Ms. Jacobs is one of several New York Times journalists who read their drafts out loud as part of their writing process. Whether it’s parsing tricky passages or checking for overall flow, they all agree: Hearing their words makes their writing stronger.
 
“I like that it forces me to slow down for a minute,” said Ms. Jacobs, 26, who began reading aloud while working for her high school paper. “It’s a way to focus my brain very quickly when I have a million people pinging, calling, emailing me.” She said that reading aloud also helps her untangle a sentence: She knows it’s too long when she starts to run out of breath.
 
Ms. Jacobs often writes short breaking news articles, usually in an hour or less. But even on a tight deadline, she said, she makes time to read problematic lines out loud (often to her dog, Harley).
 
For Dan Barry, 64, a longtime Times reporter and columnist known for his narrative features, which are sometimes 2,000 words or more, reading aloud is a matter of practicality.
 
He’d long asked his wife, Mary Trinity, to read typewritten copies of his articles before he filed them to his editor. But when he began writing the About New York column in 2003, he had to file it each night by 6 — when she’d be in a parking lot waiting for their daughter to finish ballet class.
 
So he’d read his columns to her over the phone. “Even with the pressure of deadline, I needed my wife’s OK that I wasn’t going to embarrass myself or be unfair to anyone,” he said.
 
Hearing his words, Mr.
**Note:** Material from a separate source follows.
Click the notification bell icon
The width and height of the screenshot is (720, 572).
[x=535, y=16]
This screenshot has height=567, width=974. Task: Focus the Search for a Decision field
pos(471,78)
Barry says, allows him to immediately spot an overworked alliteration, dropped articles, gaps in logic — and to nail the rhythm of an article.
 
“When you’re reading aloud to someone else and know the material, you will hear falseness,” Mr. Barry said, “where you failed to properly reflect another side of the issue or described someone in a manner that might be perceived as demeaning or unkind that wasn’t your intention when writing.”
 
Alissa J. Rubin, 60, The Times’s Baghdad bureau chief, said she began reading her writing aloud in college. She also found it helpful in her previous career as a fiction writer, when she needed to determine if her characters’ dialogue sounded realistic.
 
Reading her articles aloud, Ms. Rubin said, helps her cut superfluous adverbs like “very” and “really” — or break up long paragraphs that provide context but can quickly become unwieldy. It also helps her reframe portions of a piece that might be confusing. Reading aloud, she said, “heightens your acuity as an editor.”
 
Ms. Rubin, Ms. Jacobs and Mr. Barry like to read their drafts out loud when they are close to final, they said, as a last backstop to catching errors like missing first references or inconsistent spellings of people’s names.
 
“It allows me to get out of my head and imagine how the reader takes in information,” Ms. Jacobs said. “A lot of times I get so caught up in the minutiae of a story that I forget how it sounds to a person who doesn’t know anything about what I’m talking about.”
 
Listening to their own voices can be uncomfortable, the reporters said. (“I don’t particularly enjoy the cacophony that is my Long Island accent,” Mr. Barry noted.) At times, it can also be awkward: Ms. Rubin said she has been in the New York Times newsroom, reading the same lines over and over again, when she has noticed other journalists staring at her in confusion.
 
Still, the reporters find the practice to be a key part of their writing processes. Ms. Jacobs notes that it’s important not to mumble, slur or race through an article: “Use your whole voice, at a normal pace,” she said. “You will cringe. And then you will fix what made you cringe.”